However, cryptosecurity requires that the numbers involved be extremely large,
typically ranging from 512-1024 bits in length. Calculations on numbers of this magnitude
are cumbersome and lengthy; this limits the speed of RSA.
This thesis examines the problem of speeding up modular multiplication of large numbers
in hardware, using the classical (add-and-shift) multiplication algorithm. The problem is
broken down, and it is shown that the primary computational bottleneck occurs in the
modular reduction step performed on each cycle. This reduction consists of an integer
division step, a broadcast step, and a multiplication step.
Various methods of speeding up these steps are examined, both for the special case of
radix-2 multipliers (those shifting a single bit at a time) and the general case of radix-2r
multipliers (those shifting r bits on every cycle.) The impacts of these techniques, both on
cycle time and on chip area, are discussed.

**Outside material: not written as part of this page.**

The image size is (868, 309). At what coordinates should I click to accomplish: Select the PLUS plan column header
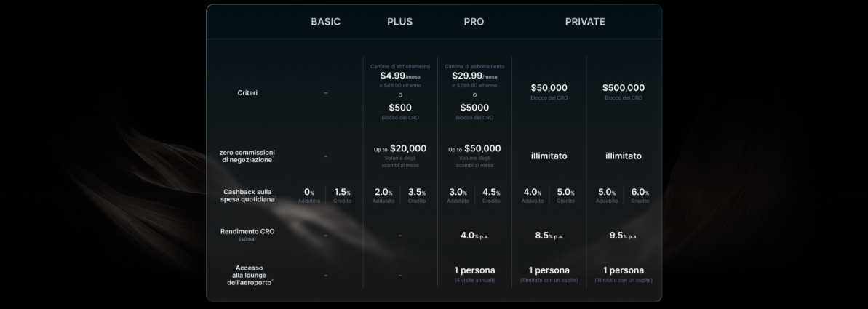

The scalability of these systems is examined,
and several implementations of modular multiplication found in the literature are analyzed.
Most significantly, the technique of pipelining of modular multipliers is examined. It is
shown that it is possible to pipeline the modular reduction sequence, effectively eliminating
the cycle time's dependence on either the size of the modulus, or on the size of the radius.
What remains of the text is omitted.